----- Extracted material -----

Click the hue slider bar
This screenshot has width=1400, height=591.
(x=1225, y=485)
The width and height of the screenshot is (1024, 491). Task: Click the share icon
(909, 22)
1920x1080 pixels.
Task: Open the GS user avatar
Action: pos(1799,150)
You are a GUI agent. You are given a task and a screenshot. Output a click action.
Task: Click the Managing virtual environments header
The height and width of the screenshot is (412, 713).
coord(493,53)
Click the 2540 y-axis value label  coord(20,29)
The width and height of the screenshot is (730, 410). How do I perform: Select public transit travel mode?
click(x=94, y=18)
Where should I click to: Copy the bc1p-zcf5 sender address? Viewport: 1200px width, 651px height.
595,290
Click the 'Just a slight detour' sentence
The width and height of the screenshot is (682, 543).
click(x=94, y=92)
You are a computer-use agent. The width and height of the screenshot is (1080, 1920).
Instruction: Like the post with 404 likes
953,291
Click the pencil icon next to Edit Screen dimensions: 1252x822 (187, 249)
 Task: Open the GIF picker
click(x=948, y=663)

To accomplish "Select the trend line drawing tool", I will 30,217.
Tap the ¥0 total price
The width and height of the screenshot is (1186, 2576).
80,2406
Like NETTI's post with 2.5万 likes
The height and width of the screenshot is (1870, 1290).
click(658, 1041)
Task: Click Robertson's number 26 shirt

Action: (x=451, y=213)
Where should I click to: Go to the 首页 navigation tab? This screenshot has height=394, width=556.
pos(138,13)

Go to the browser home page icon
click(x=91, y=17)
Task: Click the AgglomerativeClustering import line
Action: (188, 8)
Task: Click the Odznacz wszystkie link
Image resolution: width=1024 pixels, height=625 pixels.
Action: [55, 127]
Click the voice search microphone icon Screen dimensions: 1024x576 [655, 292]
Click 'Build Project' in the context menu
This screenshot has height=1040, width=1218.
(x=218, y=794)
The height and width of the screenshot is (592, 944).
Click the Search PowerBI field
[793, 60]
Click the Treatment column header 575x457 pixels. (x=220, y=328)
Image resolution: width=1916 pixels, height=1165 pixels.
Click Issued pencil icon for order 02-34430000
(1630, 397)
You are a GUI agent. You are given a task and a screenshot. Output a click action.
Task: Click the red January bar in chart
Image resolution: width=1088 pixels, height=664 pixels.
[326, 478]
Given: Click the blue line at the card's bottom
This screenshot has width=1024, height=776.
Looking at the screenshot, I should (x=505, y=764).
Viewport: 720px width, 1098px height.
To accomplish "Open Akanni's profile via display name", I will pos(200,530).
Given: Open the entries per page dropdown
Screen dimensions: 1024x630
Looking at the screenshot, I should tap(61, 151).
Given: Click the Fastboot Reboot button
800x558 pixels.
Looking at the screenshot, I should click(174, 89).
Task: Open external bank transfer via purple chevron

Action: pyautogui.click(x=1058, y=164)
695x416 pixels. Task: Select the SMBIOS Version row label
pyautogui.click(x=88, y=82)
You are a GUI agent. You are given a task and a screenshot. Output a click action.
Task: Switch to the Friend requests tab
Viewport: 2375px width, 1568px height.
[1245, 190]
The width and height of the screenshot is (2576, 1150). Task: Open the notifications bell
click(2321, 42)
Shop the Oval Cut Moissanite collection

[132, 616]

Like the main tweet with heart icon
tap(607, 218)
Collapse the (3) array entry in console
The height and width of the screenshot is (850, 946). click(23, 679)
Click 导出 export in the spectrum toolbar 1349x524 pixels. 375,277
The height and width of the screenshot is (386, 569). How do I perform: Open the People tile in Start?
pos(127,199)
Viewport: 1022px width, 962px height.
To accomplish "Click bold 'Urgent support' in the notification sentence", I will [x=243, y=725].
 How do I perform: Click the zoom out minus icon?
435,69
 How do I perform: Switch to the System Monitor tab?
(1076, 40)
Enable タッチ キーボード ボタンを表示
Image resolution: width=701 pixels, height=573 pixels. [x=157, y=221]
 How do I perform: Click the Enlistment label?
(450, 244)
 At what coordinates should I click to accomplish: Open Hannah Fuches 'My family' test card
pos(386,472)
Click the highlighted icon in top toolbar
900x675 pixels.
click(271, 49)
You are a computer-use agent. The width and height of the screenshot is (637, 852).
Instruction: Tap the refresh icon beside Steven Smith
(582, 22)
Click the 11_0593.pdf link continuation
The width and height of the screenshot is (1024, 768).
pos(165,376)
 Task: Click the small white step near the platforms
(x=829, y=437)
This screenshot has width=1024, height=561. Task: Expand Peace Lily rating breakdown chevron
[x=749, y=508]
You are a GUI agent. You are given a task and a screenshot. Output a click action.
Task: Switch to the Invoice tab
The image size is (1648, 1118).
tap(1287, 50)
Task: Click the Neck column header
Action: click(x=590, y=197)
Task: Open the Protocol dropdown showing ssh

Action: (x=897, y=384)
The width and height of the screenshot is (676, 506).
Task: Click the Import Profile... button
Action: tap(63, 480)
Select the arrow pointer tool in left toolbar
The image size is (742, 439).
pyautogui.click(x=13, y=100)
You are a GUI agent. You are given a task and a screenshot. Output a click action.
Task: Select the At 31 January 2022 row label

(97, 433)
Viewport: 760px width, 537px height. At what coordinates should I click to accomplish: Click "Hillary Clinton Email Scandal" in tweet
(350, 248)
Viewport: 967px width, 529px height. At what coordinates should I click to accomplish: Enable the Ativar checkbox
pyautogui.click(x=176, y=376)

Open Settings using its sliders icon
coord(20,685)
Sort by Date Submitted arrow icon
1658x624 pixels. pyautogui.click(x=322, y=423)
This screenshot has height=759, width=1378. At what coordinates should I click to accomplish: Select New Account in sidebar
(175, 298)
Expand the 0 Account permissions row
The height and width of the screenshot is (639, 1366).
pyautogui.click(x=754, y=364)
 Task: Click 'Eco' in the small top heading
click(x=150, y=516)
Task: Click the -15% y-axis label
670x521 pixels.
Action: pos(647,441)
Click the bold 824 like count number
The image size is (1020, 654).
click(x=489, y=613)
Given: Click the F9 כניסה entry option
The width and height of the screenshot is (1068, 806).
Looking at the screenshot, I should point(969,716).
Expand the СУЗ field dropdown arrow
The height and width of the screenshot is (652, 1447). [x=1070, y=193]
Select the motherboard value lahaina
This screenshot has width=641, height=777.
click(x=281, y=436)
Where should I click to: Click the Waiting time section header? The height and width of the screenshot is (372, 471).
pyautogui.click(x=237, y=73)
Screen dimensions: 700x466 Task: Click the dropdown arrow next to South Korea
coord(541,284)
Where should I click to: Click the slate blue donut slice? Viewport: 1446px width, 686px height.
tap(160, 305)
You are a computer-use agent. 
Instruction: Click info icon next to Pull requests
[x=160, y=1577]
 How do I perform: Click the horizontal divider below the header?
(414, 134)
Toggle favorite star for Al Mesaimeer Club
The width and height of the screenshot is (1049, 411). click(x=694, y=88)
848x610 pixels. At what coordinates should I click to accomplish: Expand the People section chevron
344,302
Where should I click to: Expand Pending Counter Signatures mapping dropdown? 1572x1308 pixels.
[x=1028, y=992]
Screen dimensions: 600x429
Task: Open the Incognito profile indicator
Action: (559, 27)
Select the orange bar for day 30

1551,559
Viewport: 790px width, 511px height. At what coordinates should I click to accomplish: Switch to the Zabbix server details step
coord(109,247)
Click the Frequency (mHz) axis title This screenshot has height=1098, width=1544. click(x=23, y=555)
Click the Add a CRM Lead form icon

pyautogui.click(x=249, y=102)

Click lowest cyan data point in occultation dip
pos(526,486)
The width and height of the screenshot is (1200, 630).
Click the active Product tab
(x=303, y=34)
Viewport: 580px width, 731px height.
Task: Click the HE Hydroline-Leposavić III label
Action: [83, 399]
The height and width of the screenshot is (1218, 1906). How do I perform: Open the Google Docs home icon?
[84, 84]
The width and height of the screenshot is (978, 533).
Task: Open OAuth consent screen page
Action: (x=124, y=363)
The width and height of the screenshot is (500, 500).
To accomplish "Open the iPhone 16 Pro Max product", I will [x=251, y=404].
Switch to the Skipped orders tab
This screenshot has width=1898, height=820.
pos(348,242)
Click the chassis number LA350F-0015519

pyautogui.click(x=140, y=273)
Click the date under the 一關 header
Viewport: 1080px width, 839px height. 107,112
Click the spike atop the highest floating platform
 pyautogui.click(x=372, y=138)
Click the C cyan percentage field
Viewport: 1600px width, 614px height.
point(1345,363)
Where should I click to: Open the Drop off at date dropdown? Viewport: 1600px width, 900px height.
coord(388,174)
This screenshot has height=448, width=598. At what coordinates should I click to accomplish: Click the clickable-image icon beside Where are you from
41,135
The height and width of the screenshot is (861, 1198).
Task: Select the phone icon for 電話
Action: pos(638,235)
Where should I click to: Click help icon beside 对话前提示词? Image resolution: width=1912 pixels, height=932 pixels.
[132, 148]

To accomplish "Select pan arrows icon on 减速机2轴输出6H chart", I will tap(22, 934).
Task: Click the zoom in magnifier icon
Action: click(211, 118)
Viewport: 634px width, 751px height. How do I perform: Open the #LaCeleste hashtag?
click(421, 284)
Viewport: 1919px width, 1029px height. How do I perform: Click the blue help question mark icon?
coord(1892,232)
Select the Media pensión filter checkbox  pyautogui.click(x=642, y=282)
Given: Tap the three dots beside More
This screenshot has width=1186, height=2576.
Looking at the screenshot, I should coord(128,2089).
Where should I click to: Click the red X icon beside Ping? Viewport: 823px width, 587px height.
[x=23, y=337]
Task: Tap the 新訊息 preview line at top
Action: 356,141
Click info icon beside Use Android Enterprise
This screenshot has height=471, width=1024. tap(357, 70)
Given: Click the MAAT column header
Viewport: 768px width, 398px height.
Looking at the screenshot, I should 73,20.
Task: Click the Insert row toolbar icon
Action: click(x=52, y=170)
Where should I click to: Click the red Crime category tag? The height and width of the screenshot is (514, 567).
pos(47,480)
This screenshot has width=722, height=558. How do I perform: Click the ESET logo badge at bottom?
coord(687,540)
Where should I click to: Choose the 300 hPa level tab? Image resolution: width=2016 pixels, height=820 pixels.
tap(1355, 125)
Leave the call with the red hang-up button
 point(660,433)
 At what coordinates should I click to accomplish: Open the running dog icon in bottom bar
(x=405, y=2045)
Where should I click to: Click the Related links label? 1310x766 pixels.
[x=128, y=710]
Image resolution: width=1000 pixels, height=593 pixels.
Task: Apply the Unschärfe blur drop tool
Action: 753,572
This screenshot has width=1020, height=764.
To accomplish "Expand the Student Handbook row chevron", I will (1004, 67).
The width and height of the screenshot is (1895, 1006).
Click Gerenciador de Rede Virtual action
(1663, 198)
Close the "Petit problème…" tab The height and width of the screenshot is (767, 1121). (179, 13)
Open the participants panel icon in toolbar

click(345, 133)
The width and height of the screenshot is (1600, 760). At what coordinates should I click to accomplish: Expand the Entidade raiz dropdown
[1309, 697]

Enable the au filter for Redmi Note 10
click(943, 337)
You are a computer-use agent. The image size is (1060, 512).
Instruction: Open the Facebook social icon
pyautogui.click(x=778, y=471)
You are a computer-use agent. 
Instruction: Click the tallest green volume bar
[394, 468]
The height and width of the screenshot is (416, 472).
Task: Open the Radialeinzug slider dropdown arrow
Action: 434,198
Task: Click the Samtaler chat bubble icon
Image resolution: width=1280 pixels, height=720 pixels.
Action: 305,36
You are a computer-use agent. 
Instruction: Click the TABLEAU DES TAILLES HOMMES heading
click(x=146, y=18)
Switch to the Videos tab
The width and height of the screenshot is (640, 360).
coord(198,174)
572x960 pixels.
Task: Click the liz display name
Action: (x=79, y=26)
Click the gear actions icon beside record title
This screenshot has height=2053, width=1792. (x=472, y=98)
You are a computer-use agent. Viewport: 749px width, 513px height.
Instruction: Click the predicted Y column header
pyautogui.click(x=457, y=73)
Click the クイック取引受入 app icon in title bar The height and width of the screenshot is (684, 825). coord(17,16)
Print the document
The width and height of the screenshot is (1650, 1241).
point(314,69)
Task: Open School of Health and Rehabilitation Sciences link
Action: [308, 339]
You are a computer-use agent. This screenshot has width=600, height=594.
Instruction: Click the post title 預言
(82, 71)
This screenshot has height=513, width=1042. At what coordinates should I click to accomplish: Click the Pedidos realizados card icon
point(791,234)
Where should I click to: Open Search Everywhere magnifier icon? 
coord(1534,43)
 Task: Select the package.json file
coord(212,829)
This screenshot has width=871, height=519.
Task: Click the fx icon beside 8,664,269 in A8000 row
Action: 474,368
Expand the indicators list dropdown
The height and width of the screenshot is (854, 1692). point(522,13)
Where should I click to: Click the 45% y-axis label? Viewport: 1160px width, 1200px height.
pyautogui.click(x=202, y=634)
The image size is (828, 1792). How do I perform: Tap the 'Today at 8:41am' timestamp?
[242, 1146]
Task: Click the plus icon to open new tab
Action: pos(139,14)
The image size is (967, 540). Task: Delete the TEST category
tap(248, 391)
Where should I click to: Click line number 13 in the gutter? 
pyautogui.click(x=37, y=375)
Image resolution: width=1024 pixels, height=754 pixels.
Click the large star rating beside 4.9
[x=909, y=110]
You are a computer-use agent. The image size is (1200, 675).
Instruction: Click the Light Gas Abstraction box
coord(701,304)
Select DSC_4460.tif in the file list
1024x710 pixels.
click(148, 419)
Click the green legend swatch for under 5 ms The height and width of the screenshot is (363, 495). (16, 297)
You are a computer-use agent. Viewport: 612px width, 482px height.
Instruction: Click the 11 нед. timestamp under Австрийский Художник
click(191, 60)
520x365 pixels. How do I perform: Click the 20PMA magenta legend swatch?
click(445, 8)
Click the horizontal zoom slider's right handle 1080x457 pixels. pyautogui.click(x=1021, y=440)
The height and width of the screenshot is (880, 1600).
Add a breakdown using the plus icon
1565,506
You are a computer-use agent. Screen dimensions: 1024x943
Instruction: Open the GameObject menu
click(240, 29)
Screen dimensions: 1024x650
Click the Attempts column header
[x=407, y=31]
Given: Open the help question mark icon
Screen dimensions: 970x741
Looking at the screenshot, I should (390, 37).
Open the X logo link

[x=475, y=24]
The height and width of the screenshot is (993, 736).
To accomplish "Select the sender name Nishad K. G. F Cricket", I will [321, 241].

-----

● Your instructions
Among the lines above, find each one containing the string "bold" and copy it.

● Result
To accomplish "Click bold 'Urgent support' in the notification sentence", I will [x=243, y=725].
Click the bold 824 like count number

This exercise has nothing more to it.